Sin embargo, al comparar mi niñez con la de mis hijos, me doy cuenta de que muchas cosas han cambiado. Debido a la insensatez de los horarios laborales de nuestro país -sin parangón en Europa-, muchos padres apenas pueden estar con sus hijos. La sobredosis extracurricular compartimenta la tarde: de los cursos de inglés a la natación, de las clases de ábaco a las sesiones de yoga infantil. Las técnicas de estudio y los psicólogos hacen su aparición a edades muy tempranas, cuando el niño apenas ha madurado. La tecnología lo invade todo, incluso en los colegios: pizarras digitales, Apps infantiles para el tablet, blogs de aula... En casa, la canguro -o el padre- reemplaza un DVD que estimula la inteligencia por otro que hace lo mismo. Los canales temáticos emiten dibujos a todas horas, a poder ser en versión original, sustituyendo el juego por la experiencia parasitaria de la televisión. El psicólogo David Elkind ha usado el término de «niño atosigado» para referirse a la exigente y estructurada vida que llevan muchos de nuestros hijos. La consecuencia es que, por el camino, se ha perdido lo esencial: las horas compartidas con la familia y los amigos y la tranquila sedimentación que trae consigo el paso del tiempo.
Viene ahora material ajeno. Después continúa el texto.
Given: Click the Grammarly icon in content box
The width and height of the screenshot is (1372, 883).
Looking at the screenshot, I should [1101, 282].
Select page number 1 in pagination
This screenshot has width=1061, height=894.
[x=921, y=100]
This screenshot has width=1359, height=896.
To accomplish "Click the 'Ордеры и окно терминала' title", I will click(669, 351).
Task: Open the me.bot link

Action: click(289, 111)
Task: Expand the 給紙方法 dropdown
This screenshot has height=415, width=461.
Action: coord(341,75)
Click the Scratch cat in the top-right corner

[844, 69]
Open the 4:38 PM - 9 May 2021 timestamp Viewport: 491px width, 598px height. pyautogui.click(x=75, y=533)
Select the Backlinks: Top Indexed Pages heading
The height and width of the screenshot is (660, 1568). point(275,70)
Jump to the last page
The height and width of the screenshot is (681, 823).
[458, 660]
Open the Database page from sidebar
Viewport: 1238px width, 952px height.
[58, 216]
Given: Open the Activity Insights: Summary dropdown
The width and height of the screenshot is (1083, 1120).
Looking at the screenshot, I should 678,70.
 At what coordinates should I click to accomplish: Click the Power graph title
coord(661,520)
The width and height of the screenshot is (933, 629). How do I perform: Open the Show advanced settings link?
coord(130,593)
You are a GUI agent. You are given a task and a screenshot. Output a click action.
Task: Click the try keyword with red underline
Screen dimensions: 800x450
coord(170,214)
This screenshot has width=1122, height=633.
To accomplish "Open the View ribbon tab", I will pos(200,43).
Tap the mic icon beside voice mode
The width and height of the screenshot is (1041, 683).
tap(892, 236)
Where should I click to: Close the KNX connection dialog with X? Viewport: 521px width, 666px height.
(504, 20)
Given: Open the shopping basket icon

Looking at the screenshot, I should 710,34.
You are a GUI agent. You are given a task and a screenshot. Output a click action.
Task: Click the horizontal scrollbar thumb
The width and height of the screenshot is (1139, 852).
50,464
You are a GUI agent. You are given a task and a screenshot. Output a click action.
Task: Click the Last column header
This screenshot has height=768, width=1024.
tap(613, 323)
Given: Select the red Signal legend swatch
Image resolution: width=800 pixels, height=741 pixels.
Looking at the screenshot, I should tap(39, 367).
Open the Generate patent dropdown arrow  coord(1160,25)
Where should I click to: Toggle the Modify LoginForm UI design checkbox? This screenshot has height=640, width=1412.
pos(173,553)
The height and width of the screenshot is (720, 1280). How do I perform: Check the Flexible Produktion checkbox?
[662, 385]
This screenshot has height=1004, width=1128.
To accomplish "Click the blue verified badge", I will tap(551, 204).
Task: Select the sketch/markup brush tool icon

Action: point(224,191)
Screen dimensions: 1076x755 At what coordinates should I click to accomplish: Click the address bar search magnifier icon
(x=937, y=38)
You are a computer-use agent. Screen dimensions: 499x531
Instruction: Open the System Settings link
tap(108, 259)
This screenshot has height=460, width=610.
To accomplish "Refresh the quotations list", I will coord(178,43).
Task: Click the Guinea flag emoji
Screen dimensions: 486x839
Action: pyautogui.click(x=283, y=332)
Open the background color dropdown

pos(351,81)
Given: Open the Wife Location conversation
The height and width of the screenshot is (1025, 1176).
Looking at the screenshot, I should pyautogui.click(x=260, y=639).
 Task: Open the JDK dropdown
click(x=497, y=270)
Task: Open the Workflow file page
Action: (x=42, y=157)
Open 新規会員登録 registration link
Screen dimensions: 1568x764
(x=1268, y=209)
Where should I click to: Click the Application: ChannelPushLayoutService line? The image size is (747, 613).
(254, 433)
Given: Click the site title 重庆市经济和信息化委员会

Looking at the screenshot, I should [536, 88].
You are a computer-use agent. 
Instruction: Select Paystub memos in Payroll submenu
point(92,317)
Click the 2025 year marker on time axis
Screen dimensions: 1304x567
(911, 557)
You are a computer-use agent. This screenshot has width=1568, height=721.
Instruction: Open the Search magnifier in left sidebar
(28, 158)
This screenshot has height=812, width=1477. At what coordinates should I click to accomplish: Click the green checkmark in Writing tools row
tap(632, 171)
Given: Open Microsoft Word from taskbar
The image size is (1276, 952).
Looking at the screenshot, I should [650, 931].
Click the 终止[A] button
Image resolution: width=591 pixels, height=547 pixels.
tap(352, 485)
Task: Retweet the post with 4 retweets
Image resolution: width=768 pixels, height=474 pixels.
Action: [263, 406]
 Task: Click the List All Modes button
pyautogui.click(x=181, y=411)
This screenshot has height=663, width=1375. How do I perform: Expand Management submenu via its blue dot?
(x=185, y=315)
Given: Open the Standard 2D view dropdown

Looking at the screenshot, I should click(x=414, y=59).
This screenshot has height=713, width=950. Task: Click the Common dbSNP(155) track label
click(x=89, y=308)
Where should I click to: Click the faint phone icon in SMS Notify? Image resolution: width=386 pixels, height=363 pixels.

Luego está la lectura, por supuesto. En Finlandia, el fracaso escolar se combate incrementando las horas dedicadas a la lectura. Un informe de Pisa in Focus ha subrayado que «los estudiantes cuyos padres leen a menudo libros con ellos durante su primer año de Primaria obtienen puntuaciones bastante superiores, incluso diez años más tarde». Sospecho que la tradición oral de los cuentos logra articularnos interiormente, nos organiza de algún modo. Y, a la vez, nos educa para la curiosidad, la escucha y la palabra. Juego, tiempo, oralidad: así se resume el paraíso de la infancia. Algo -no lo sé- que quizá se esté perdiendo.